Monday, October 10, 2011

Does Andrew Bolt Love Horse Cock? (Or: Why Freedom of Speech is Relative)





I confess I was looking avidly forward to the result in Eatock v Bolt, on the basis that the decision would either result in the expansion of the implied constitutional freedom of political communication in Australia, or it would result in Andrew Bolt receiving a widely publicised kicking and his followers engaging in highly entertaining championship tantrum-chucking.

Either one of these outcomes contained sufficient silver-lining to offset any negatives I could see. In the wake of the public spanking delivered to Bolt by the Federal Court, several things about the nature of free speech in this country have become clear.

Firstly, Andrew Bolt's free speech did not in fact extend to making factually innaccurate claims about pale-skinned indigenous Australians which had the effect of damaging them as a class . By the way, ragey tantrum-chuckers of the libertarian fringe, this doesn't mean that we live in less of a democracy than we did before Eatock v Bolt. A right against Bolt in such circumstances against racial vilification was only one civil option - the standard vanilla defamation proceedings would probably also have been successful.

Bolt's free speech didn't extend in this way because no one's does. It has always been limited by injunction, defamation remedies, rights to privacy and non-disclosure policy, and expanded and protected through alliance to a limited right to political information, which is derived from the notion that since we must vote, we have a right to make that decision without having access to that information hindered. That right has been extended to broadcasting material obtained of animal rights abuses while trespassing (Lenah Game Meats), prohibiting the government banning political advertising in the lead-up to an election (ACTV), or reasonable political critique (Lange). What is clear from the case law is that we're talking, with the possible exception of parliamentary privilege defences, of a situation where free speech derives from a right to be informed. It clearly runs into problems where the speech is baseless opinion misrepresented as authoritative fact.

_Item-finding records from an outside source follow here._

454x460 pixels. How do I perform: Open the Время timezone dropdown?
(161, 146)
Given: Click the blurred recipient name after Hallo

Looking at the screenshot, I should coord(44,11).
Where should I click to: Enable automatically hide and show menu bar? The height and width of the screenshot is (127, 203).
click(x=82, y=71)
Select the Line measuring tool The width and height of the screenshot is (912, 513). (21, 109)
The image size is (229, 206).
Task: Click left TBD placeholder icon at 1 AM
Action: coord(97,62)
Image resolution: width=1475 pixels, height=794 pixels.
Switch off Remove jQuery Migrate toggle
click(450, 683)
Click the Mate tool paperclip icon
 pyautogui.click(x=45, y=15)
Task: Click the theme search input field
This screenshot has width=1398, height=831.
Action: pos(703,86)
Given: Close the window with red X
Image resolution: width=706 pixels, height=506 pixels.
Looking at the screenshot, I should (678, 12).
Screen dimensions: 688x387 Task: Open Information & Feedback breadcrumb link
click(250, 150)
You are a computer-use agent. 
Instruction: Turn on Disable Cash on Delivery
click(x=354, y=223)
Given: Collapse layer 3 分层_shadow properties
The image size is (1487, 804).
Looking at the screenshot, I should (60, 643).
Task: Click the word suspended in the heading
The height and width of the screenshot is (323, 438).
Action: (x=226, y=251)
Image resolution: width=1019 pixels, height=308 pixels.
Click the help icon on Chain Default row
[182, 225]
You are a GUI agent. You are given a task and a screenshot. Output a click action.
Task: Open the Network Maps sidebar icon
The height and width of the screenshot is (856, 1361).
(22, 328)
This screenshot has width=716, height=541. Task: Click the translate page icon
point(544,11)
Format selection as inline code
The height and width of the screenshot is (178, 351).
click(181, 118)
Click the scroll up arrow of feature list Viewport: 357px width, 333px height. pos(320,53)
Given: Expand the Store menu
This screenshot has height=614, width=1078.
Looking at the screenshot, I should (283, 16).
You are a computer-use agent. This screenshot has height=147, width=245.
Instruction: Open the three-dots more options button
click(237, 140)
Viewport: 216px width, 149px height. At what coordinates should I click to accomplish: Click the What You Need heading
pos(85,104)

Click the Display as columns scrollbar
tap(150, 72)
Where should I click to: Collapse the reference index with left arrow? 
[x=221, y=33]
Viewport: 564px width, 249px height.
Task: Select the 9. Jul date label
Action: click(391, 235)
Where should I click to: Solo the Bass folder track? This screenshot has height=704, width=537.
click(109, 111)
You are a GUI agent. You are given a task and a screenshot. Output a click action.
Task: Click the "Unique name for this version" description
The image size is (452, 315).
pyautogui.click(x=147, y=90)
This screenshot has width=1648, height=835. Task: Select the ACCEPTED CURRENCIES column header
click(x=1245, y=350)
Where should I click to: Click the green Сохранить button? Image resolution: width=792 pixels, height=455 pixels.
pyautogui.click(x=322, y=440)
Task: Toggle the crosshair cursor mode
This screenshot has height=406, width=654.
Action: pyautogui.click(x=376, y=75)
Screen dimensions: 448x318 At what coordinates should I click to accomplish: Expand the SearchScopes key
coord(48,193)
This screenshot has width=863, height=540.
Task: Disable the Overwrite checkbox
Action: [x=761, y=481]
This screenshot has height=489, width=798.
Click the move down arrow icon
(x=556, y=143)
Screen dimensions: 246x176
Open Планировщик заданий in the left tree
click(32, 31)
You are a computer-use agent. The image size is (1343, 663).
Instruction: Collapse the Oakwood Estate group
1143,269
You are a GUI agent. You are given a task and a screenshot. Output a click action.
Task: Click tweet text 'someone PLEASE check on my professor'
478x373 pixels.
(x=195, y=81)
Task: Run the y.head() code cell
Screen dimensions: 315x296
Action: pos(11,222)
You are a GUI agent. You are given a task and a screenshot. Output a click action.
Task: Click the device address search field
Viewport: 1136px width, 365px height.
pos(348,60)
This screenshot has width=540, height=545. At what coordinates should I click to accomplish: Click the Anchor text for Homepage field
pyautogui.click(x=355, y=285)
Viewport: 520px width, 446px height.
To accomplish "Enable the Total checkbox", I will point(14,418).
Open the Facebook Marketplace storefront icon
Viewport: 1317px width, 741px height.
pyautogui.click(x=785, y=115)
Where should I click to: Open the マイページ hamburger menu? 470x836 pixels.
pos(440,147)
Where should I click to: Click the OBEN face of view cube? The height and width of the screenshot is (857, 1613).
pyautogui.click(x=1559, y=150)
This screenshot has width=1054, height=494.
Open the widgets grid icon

As well as these restrictions, freedom of speech is, and has always been, a right which is correlative and accountable to other rights. It has never been unlimited. My right to photograph you in the shower and publish those photographs does not trump your right to privacy, and it shouldn't. Nor do I have an unqualified right to publish an article about someone who is not a public figure, making accusations about them without bothering to check the factual accuracy, or, knowing there is no fire, to shout 'fire' in a crowded theatre. This should not be mistaken for state censorship -there is nothing preventing me putting that speech out there in the first place save my own awareness of the consequences, legal, ethical and practical, of so doing. If one is trampled in a panicked mob trying to flee a theatre which is not in fact on fire, well, that is a consequence of having shouted 'fire'. Similarly, a group of people you have attacked in a nationally syndicated newspaper bringing a civil claim against you is a consequence of the initial decision to publish. There's a reason for the phrase 'Publish, and be damned!'.

For example, if I were to make the claim that Andrew Bolt is routinely indecently engaged with farmyard animals. This is a claim that I cannot verify based on my current experience, nor one which I am basing on an authoritative source or considerable research. I could perhaps look through some of the columns he has written, and make use of innuendo to suggest such things, but on the face of it, I am likely only to turn up enough to suggest Andrew Bolt hates PETA and has changed his mind a few times on the live animal export issue. Our defamation law works such that even if it were true, publishing would as a starting point be grounds to sue for defamation simply as something likely to impair the reputation of the ordinary reasonable person - because, again irrespective of truth- we assume everyone's reputation is good at common law. Were I able to show any of a range of defences - such as truth, genuinely/honestly held belief - or make arguments on the mitigating factors, I may still get away with publication of such vicious rumour and defeat any defamation suit that's brought.

Most major media organisations have in-house legal counsel, whose job it is to answer questions about whether publication of a particular article is likely to open the organisation up to legal liability. Often, in practical terms, the decision may come down to not 'Is this libelous?' but rather 'Is the person we are libelling likely to sue?'. In the case of Bolt, the gamble is that Bolt's abrasive style and casual bigotry sells copy, and sales of copy mean the lifeblood of advertising revenue continues to flow. If no one sues - or if they reserve their right under the Australian Press Council to file a complaint (and thus waive a right to sue), then the paper wins out by publishing anyway, even when they know it's likely to be libellous.

In this case, one more attempt by Bolt to chip away at the credibility of indigenous rights in Australia did not go unchallenged. If you're outraged there's a law saying your free speech is limited by hate speech legislation, you should probably be even more outraged about the overuse of injunctive relief in interim civil cases and the use of defamation law to shut down critique of those with the money to launch applications for injunctions with relative ease. If you're not - if you're just angry that Bolt got slapped around for making a (not particularly well-informed) point about light-skinned Aboriginal people having access to government funding and grant programs, a group who initially didn't even seek damages, simply a judgement against - then maybe you should be wondering what your free speech is worth. When someone is allowed to pump untreated sewerage and profitably sell it as Evian, the marketplace of ideas needs a rethink.